REVIEW OF: Lii TR et al, Nat Mental Health 2023;1:876–886 [Epub ahead of print]

STUDY TYPE: Randomized triple-blind placebo-controlled trial

Ketamine has rapid and robust antidepressant effects. However, critics have pointed out that ketamine’s dissociative effects may make subjects in clinical trials aware that they have received the active drug, breaking the blind and inflating the treatment’s efficacy. Supporting that is the fact that ketamine’s efficacy has been higher in trials that compared it to an inert placebo than those that compared it to a psychoactive substance like a benzodiazepine (Wilkinson ST et al, Neuropsychopharmacology 2019;44(7):1233–1238). This new study sought to eliminate those expectancy effects by administering ketamine under general anesthesia.

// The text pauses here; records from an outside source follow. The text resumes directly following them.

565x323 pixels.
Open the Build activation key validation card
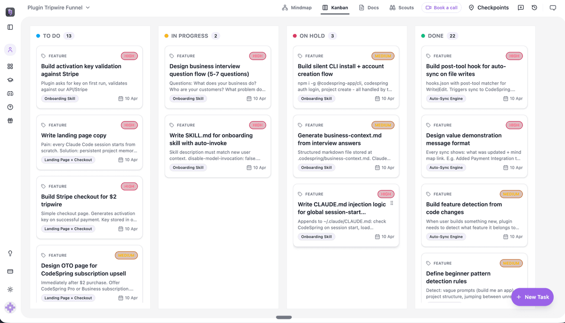tap(89, 75)
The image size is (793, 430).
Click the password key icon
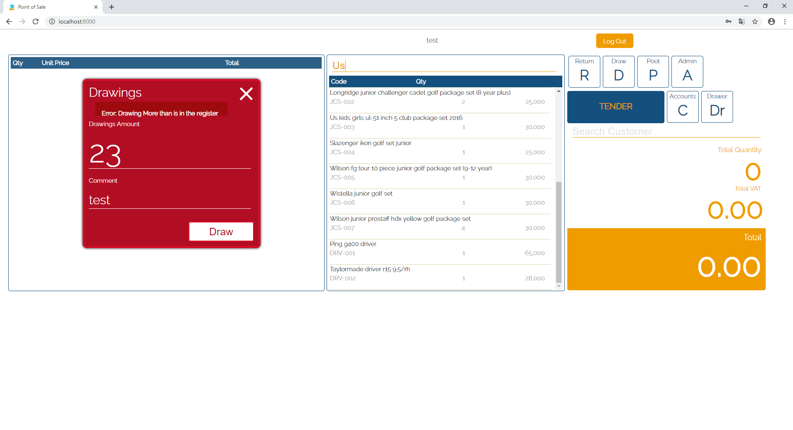729,22
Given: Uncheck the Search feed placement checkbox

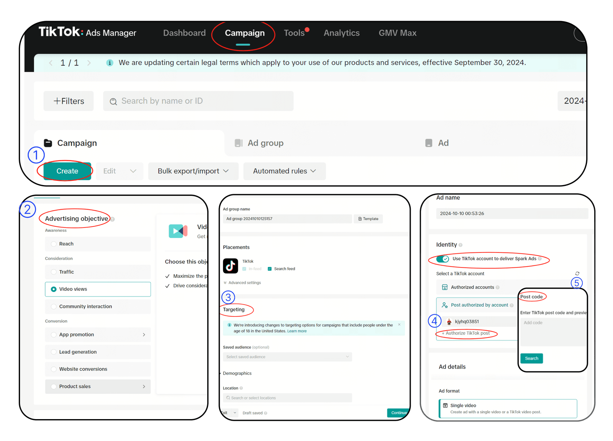Looking at the screenshot, I should [x=270, y=269].
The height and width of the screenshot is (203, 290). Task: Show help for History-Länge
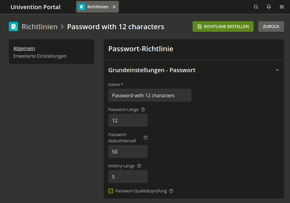coord(139,166)
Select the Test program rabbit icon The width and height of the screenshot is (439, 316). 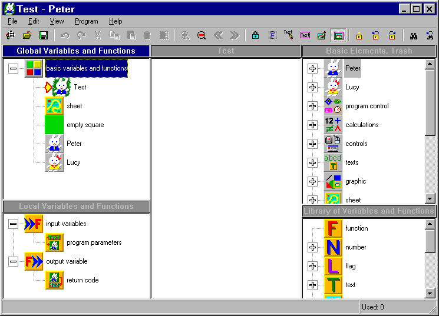61,87
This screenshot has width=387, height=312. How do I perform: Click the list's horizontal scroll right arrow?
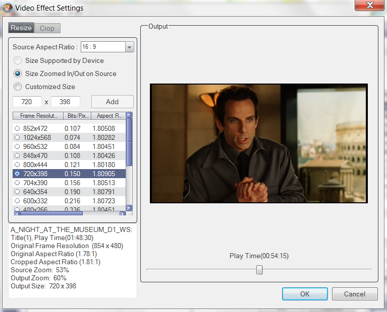[122, 213]
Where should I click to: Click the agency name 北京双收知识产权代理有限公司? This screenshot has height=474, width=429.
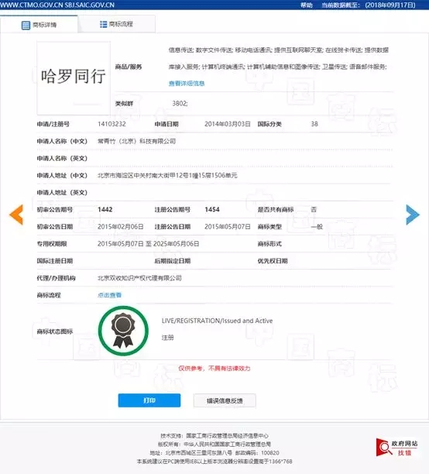point(139,278)
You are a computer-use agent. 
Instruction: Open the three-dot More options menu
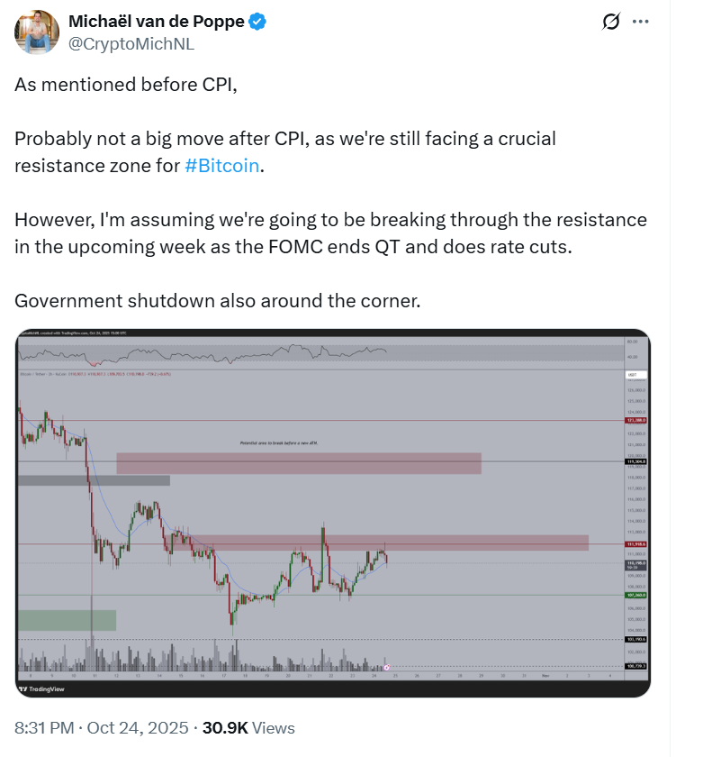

The authors randomized 40 patients with moderate to severe major depressive disorder who were undergoing elective surgery to receive either a single infusion of ketamine (0.5 mg/kg, the usual dose for treatment-resistant depression) or saline placebo. Both were given while patients were under anesthesia for routine surgeries. The primary outcome was depression severity measured by the Montgomery-Åsberg Depression Rating Scale (MADRS) at one, two, and three days post-infusion. Clinical response, defined as a 50% or greater reduction in MADRS scores from screening baseline, was a secondary outcome. Subjects were followed for 14 days after infusion. The study was funded by a grant from the Society for Neuroscience in Anesthesiology and Critical Care.

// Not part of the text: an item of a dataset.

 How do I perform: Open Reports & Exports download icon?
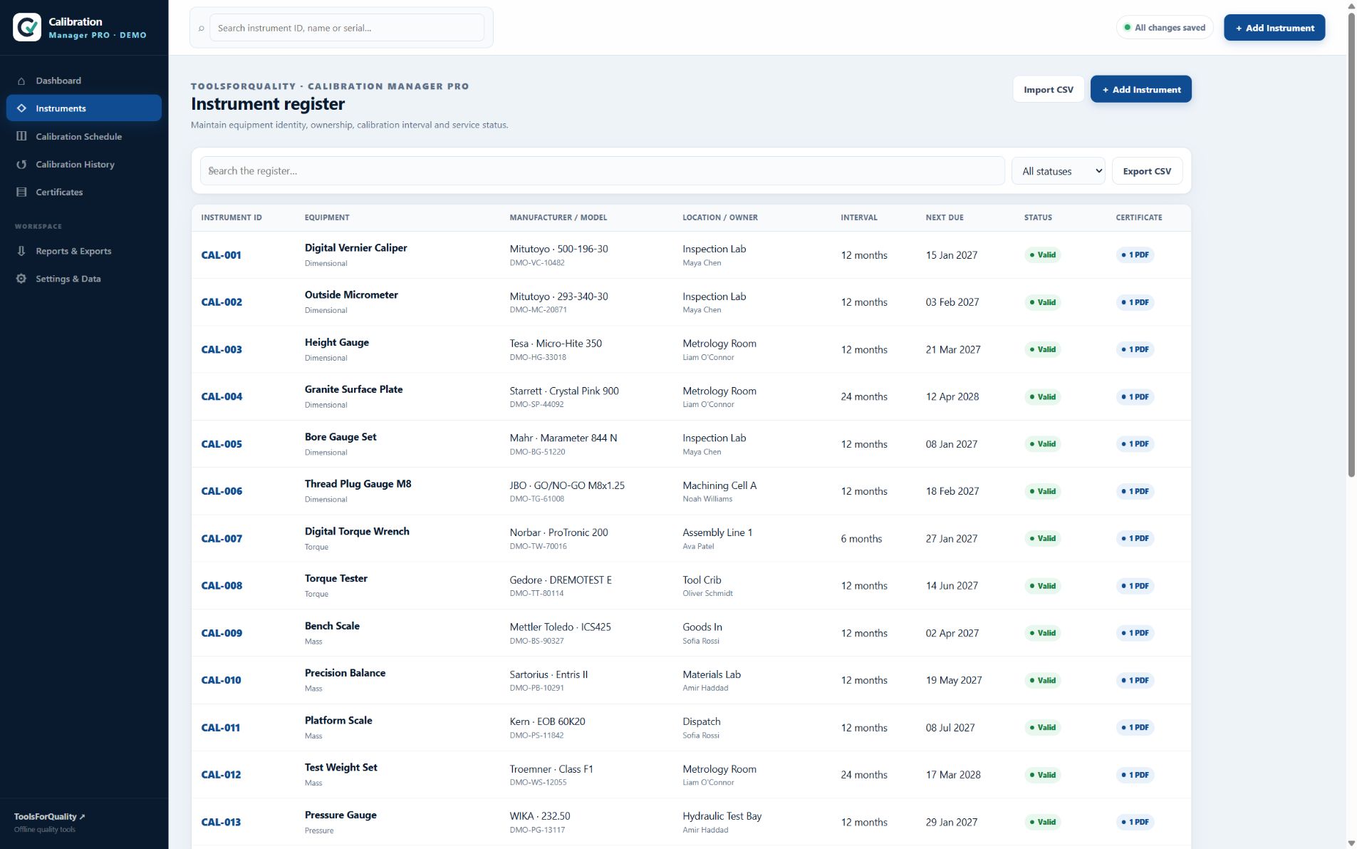[21, 251]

Surprisingly, no significant difference emerged between ketamine and placebo groups in the three-day follow-up. Sixty percent of patients in the ketamine group, vs 50% in the placebo group, had a clinical response on day one, and 45% vs 50% had a clinical response on day three. 

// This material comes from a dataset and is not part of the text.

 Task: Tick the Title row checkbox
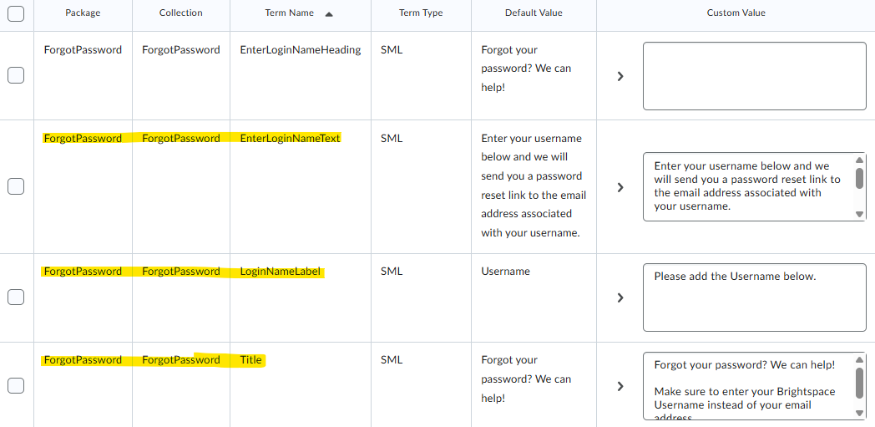coord(16,385)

In this study, ketamine’s antidepressant effect was similar to previous reports, but the placebo effect was unexpectedly high, leading to no significant difference between the two. Group assignment didn’t influence depression outcomes. Two subjects in the ketamine group and one in the placebo group received nitrous oxide, while standard general anesthesia was maintained with propofol and isoflurane. Less than half of the subjects correctly identified their treatment, with similar distribution in both groups. Interestingly, those who believed they received ketamine improved more, regardless of their actual treatment, hinting at the influence of expectancy. It’s possible that conscious experience of ketamine’s psychoactive effects plays a role in improving depression, and that if the subjects had been awake, the ketamine group would have shown a higher response than placebo.

CARLAT TAKE

This study does not negate ketamine’s antidepressant effects but reminds us how potent the placebo is in psychiatry. It’s something to keep in mind as other psychoactive substances like cannabidiol and psilocybin test the limits of our blinds.